Oil producer Royal Dutch Shell Plc (RDSa.L) (RDSa.L) has resurrected an exploratory drilling program for Arctic waters off Alaska after earlier attempts were stalled by local opposition, litigation and fallout from the Deepwater Horizon spill in the Gulf of Mexico.
Shell plans to drill up to 10 wells in total in 2012 and 2013, mobilizing two offshore drill rigs to tap into leases in the Beaufort Sea off Alaska's northern coast and the Chukchi Sea off the northwestern coast, company spokesman Curtis Smith said Wednesday.
The company expects to submit the first of two formal plans of exploration to federal authorities in Anchorage by the end of Wednesday, Smith said.
The plan, to be filed with the Alaska office of the Bureau of Ocean Energy Management, Regulation and Enforcement, concerns the two wells Shell plans to drill each year in the Beaufort.
Another plan of exploration for the Chukchi Sea will be submitted in about a week, Smith said. That plan proposes three wells in 2012 and another three in 2013.
The new exploration program revives ambitious plans that the company first unveiled several years ago, after Shell began picking up significant offshore Alaska leases in 2005.
"It has been our plan all along to have a multi-well, multi-rig program beginning in 2012," Smith said. "It's just unfortunate that we haven't been able to carry out our smaller exploration program."
Shell had hoped to start drilling in the Beaufort as early as 2007, but a multi-year, multiple-well program was met by strong objections from residents and local government officials on Alaska's North Slope.
SCALING BACK PROPOSALS
Over successive years, the company scaled back its drilling proposals. It had applied for permission to drill at least one Beaufort well this year, but revocation of a key air-quality permit scrapped that plan.
Shell estimates that it has spent over $3.5 billion preparing to explore for oil in federal Arctic waters off Alaska, including $2.1 billion that the company paid for Chukchi leases in a record-breaking 2008 sale.

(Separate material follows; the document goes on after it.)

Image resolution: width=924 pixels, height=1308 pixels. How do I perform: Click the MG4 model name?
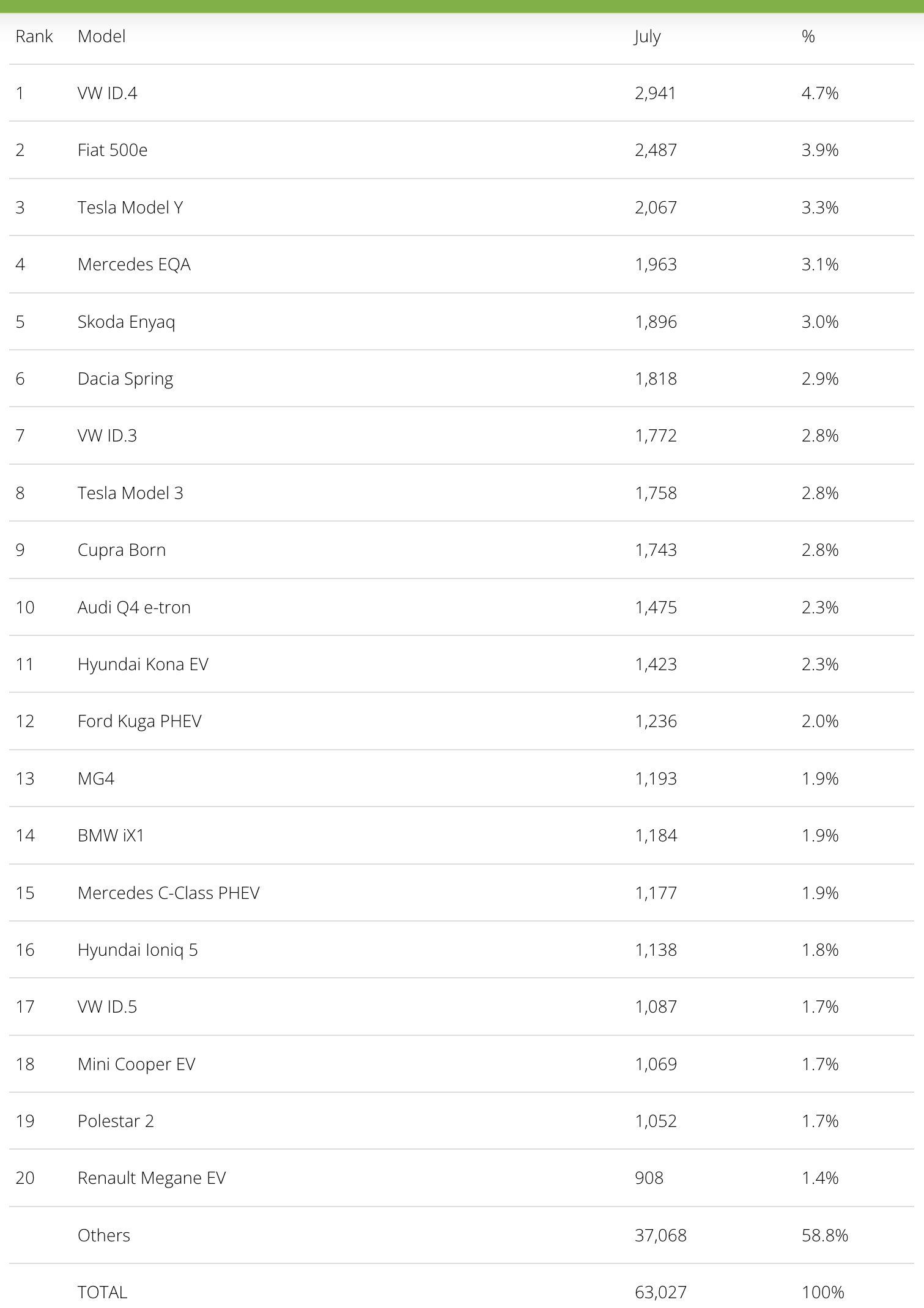[x=96, y=778]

Environmentalists and Inupiat Eskimo residents of the North Slope have been wary of Shell's Arctic offshore plans and have, at times, successfully sued to block them.
In the past year — after the massive BP (BP.L) Gulf of Mexico spill — the U.S. government has taken a go-slow approach on approving Arctic offshore drilling, further delaying Shell's plans.
Federal waters of the Beaufort and Chukchi have been little explored in the past because of remoteness and high costs, but officials believe the areas hold significant oil and gas resources.